# The Sinking of Cesar Millan



## svdreamer (Feb 20, 2010)

I think this needs to be a sticky. Some people come on here, using his methods on their dogs, and wondering why their dogs have behavior problems. Domanance theory is harmful to dogs. Period. Positive training is better for dogs and humans. 

The Rise and Fall of Cesar Millan, The Dog Whisperer


----------



## Christabelle (Dec 21, 2011)

I don't like that this is now a personal issue against Cesar Millan.

I know I personally would never use those pinch collars on a dog,
and I find them hard to look at let alone put one on a dog. 
However I've also never tried to rehab an aggressive dog with a 
bad history who was large enough to actually hurt me.
I don't agree with dominance training, but I do think it's important
that dogs are aware of their place in the family chain.

My point is, while I don't agree with some of his methods, I do 
think some of his ideas/teachings are correct.
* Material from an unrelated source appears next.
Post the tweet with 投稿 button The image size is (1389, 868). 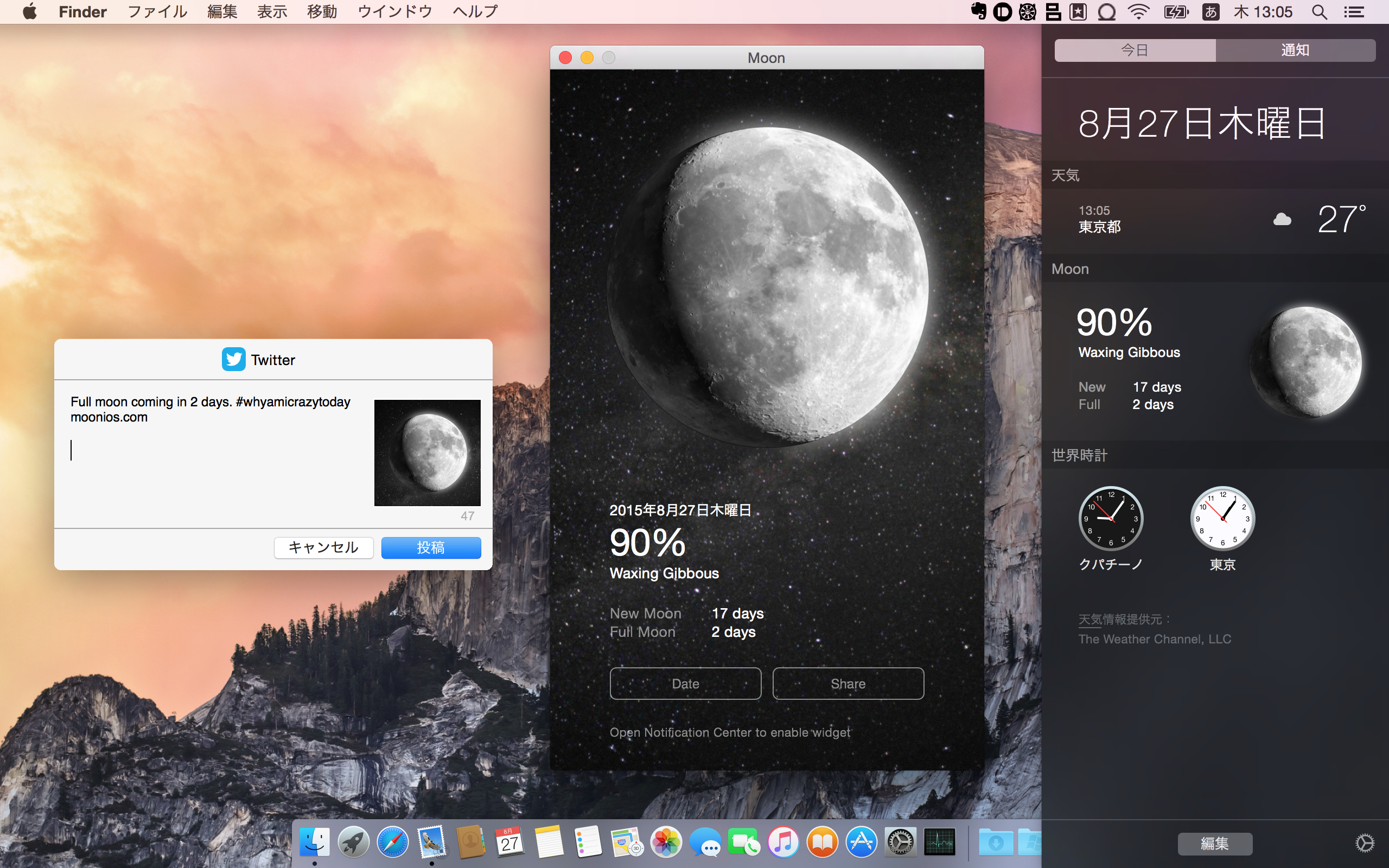[x=430, y=548]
Also his foundation 
does really GREAT things for lots of rescues including large financial grants. 
He is also a great voice for animal rights and petitions for new legislation 
all the time and he is constantly using his time in "the spotlight" to 
speak out against puppymills and other animal plights.

I think there is a BIG difference between someone who is abusing
animals because they have contempt for the animal and someone who
loves animals and thinks they are doing the right thing.


----------



## TikaChi (Jan 31, 2012)

I would have to agree with you christabelle... I don't use ALL of his methods but I do use some and they have been very effective. I also have a boxer mix and when I brought my chihuahua home she tried to dominate my boxer mix (which could have been potentially dangerous if my Ruby *Ruby is my boxer mix and Tika is my chi* wasn't such a lover) so I used Cesar Millan's methods and it's all but fixed their relationship. 
I think people are wayyyyy too hard in CM. He has the best of intentions and I personally think he's doing a great job. EVERY training technique is flawed in some way. He often says: this is what I do, I'm not forcing anyone else to do it.


----------